Is there another way of testing if a big.Int is 0?

Question

I'm working with big.Ints and need to test for 0. Right now, I'm using zero = big.NewInt(0)and Cmp(zero)==0 which works fine, but I was wondering if there's a quicker way specifically for 0 (I need this program to be very fast)?

Answer 1

big.Int exposes Int.Bits() to access the raw bytes of the representation, which is a slice and it shares the same underlying array: the returned slice is not copied. So it's fast. It's exposed to "support implementation of missing low-level Int functionality".

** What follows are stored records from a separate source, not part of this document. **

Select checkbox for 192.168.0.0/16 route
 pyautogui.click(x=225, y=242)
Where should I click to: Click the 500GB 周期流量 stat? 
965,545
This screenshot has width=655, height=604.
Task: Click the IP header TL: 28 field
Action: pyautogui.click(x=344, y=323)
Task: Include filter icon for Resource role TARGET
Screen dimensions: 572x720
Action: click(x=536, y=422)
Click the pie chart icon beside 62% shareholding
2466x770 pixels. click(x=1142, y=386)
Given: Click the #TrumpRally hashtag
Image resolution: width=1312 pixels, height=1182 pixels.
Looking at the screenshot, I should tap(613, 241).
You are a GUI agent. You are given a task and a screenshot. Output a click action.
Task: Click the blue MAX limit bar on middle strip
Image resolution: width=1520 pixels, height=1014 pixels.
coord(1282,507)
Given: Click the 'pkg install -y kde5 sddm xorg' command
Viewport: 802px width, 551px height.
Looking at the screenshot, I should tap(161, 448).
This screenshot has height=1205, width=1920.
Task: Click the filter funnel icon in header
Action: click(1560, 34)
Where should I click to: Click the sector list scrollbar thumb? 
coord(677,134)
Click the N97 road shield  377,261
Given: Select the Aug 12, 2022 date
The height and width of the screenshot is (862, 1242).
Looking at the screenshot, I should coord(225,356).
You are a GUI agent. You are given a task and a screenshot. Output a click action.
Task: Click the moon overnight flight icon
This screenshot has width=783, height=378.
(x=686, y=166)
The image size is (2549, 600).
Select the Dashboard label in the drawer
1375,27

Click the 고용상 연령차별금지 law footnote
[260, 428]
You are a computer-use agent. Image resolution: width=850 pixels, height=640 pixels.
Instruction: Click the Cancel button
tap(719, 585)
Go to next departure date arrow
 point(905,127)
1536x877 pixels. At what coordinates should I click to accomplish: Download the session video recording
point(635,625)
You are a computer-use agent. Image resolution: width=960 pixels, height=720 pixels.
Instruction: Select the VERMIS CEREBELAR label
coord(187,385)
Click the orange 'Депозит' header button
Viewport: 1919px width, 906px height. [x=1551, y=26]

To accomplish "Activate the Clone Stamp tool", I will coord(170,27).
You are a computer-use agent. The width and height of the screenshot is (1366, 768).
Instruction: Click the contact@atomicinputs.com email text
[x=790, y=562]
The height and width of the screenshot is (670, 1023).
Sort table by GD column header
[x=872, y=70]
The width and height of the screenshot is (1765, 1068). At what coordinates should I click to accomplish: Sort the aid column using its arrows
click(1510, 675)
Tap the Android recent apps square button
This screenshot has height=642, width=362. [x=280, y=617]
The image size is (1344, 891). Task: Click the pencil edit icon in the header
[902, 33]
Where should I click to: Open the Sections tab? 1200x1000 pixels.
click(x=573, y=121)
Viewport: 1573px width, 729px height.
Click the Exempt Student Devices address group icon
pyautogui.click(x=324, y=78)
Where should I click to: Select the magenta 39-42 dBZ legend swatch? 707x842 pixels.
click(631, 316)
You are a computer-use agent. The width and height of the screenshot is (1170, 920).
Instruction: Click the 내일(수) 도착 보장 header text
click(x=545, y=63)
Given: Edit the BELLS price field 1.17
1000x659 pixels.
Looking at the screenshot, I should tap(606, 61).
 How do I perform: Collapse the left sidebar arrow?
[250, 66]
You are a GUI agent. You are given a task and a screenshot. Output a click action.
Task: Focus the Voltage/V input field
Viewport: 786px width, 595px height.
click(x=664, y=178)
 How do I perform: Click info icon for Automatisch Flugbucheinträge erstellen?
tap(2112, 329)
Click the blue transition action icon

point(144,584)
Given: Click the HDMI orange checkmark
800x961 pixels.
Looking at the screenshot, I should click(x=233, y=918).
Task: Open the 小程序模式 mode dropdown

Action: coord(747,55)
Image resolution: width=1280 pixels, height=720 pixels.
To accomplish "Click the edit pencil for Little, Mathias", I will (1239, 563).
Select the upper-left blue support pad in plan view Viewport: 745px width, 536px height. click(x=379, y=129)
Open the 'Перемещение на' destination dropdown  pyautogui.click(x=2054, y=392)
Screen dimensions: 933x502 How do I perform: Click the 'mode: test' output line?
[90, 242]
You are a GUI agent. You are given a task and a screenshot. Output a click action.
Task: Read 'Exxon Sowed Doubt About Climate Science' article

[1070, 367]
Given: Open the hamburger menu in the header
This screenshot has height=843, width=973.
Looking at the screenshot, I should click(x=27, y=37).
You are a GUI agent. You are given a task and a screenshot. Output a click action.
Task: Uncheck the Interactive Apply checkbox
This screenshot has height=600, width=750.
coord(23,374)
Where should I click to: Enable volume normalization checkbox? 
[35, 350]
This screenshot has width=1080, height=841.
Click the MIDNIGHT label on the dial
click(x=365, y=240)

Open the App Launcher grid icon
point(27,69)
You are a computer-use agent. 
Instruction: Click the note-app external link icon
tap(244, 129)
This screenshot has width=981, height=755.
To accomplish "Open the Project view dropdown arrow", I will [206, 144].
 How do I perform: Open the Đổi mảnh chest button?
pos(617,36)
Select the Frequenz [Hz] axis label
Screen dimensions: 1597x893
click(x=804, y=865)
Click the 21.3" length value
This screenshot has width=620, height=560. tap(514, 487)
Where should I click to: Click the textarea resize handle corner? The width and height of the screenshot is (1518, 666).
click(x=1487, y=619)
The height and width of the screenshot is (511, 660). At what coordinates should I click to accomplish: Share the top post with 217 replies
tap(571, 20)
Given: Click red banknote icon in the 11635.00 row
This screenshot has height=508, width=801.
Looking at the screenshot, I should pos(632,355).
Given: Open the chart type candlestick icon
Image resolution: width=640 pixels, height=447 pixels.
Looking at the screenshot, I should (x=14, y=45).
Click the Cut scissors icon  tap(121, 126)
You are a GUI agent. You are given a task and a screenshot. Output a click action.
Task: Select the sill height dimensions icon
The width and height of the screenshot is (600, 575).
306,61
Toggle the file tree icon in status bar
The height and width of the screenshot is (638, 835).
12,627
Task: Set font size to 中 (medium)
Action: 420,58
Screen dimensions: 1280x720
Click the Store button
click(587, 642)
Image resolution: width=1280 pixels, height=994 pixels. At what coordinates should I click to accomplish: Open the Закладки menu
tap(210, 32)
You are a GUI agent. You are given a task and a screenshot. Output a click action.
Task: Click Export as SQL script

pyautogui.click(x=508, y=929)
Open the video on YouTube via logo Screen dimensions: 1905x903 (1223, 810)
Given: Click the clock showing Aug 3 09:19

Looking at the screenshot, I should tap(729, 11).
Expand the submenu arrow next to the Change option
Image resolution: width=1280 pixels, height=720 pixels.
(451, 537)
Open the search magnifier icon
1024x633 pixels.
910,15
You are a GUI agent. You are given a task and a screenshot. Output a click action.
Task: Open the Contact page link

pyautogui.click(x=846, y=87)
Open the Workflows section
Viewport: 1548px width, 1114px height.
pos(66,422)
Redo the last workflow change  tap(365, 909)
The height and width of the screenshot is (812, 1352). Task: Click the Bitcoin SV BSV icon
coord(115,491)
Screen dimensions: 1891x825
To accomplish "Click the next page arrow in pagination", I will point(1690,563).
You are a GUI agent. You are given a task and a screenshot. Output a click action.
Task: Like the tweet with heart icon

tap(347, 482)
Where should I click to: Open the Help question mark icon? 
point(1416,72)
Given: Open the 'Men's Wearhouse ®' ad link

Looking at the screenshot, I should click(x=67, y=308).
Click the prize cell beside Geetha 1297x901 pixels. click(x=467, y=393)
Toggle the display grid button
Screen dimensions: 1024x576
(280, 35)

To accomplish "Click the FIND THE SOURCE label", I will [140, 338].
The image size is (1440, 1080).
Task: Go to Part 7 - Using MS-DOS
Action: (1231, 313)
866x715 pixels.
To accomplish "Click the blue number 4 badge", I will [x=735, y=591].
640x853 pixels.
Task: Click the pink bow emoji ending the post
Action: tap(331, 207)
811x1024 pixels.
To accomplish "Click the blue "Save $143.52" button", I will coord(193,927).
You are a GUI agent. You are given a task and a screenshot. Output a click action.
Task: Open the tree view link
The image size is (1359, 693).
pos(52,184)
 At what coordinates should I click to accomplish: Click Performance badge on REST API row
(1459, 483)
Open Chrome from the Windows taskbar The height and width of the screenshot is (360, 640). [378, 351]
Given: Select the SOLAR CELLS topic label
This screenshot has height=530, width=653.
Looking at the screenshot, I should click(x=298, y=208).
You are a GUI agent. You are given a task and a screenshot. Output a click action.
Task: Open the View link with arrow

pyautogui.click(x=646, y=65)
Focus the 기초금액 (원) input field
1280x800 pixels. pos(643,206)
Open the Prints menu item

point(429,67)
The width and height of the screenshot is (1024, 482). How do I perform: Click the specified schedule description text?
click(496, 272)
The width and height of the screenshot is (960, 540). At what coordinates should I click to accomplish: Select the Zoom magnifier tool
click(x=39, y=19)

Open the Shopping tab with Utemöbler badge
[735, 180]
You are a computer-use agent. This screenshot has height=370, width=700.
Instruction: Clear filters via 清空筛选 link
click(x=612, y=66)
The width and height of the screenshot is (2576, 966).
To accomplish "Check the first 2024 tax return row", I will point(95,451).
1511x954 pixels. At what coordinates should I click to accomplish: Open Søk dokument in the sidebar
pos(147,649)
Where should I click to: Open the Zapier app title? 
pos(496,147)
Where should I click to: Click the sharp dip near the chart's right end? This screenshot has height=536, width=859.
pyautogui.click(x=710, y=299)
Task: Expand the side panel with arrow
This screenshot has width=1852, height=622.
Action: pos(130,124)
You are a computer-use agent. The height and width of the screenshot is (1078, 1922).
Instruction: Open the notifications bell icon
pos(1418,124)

Perfect, exactly what we want.

0. Testing for 0

Documentation of big.Int also states that "the zero value for an Int represents the value 0". So in the zero value (which represents 0) the slice will be empty (zero value for slices is nil and the length of a nil slice is 0). We can simply check that:

if len(i1.Bits()) == 0 {
}

Also note that there is an Int.BitLen() function returning this, which also states that "the bit length of 0 is 0". So we may also use this:

if i1.BitLen() == 0 {
}

Let's benchmark these solutions:

func BenchmarkCompare(b *testing.B) {
    zero := big.NewInt(0)
    i1 := big.NewInt(1)
    i2 := big.NewInt(0)
    for i := 0; i < b.N; i++ {
        if i1.Cmp(zero) == 0 {
        }
        if i2.Cmp(zero) == 0 {
        }
    }
}

func BenchmarkBits(b *testing.B) {
    i1 := big.NewInt(1)
    i2 := big.NewInt(0)
    for i := 0; i < b.N; i++ {
        if len(i1.Bits()) == 0 {
        }
        if len(i2.Bits()) == 0 {
        }
    }
}

func BenchmarkBitLen(b *testing.B) {
    i1 := big.NewInt(1)
    i2 := big.NewInt(0)
    for i := 0; i < b.N; i++ {
        if i1.BitLen() == 0 {
        }
        if i2.BitLen() == 0 {
        }
    }
}

Benchmark results:

BenchmarkCompare-8      76975251            13.3 ns/op
BenchmarkBits-8         1000000000           0.656 ns/op
BenchmarkBitLen-8       1000000000           1.11 ns/op

Getting the bits and comparing the slice length to 0 is 20 times faster than comparing it to another big.Int representing 0, using Int.BitLen() is also 10 times faster.

1. Testing for 1

Something similar could be made to test if a big.Int value equals to 1, but probably not as fast as testing for zero: 0 is the most special value. Its internal representation is a nil slice, any other value requires a non-nil slice. Also: 0 has another special property: its absolute value is itself.

This absolute value property is important, because Int.Bits() returns the absolute value. So in case of a non-zero value checking just the bits slice is insufficient, as it carries no sign information.

So testing for 1 can be implemented by checking if the bits content represents 1, and the sign is positive:

func isOne(i *big.Int) bool {
    bits := i.Bits()
    return len(bits) == 1 && bits[0] == 1 && i.Sign() > 0
}

Let's benchmark this along with comparing the number to one := big.NewInt(1):

func BenchmarkCompareOne(b *testing.B) {
    one := big.NewInt(1)
    i1 := big.NewInt(0)
    i2 := big.NewInt(1)
    i3 := big.NewInt(2)
    for i := 0; i < b.N; i++ {
        if i1.Cmp(one) == 0 {
        }
        if i2.Cmp(one) == 0 {
        }
        if i3.Cmp(one) == 0 {
        }
    }
}

func BenchmarkBitsOne(b *testing.B) {
    i1 := big.NewInt(0)
    i2 := big.NewInt(1)
    i3 := big.NewInt(2)
    for i := 0; i < b.N; i++ {
        if isOne(i1) {
        }
        if isOne(i2) {
        }
        if isOne(i3) {
        }
    }
}

And the benchmark results:

BenchmarkCompareOne-8       58631458            18.9 ns/op
BenchmarkBitsOne-8          715606629            1.76 ns/op

Not bad! Our way of testing for 1 is again 10 times faster.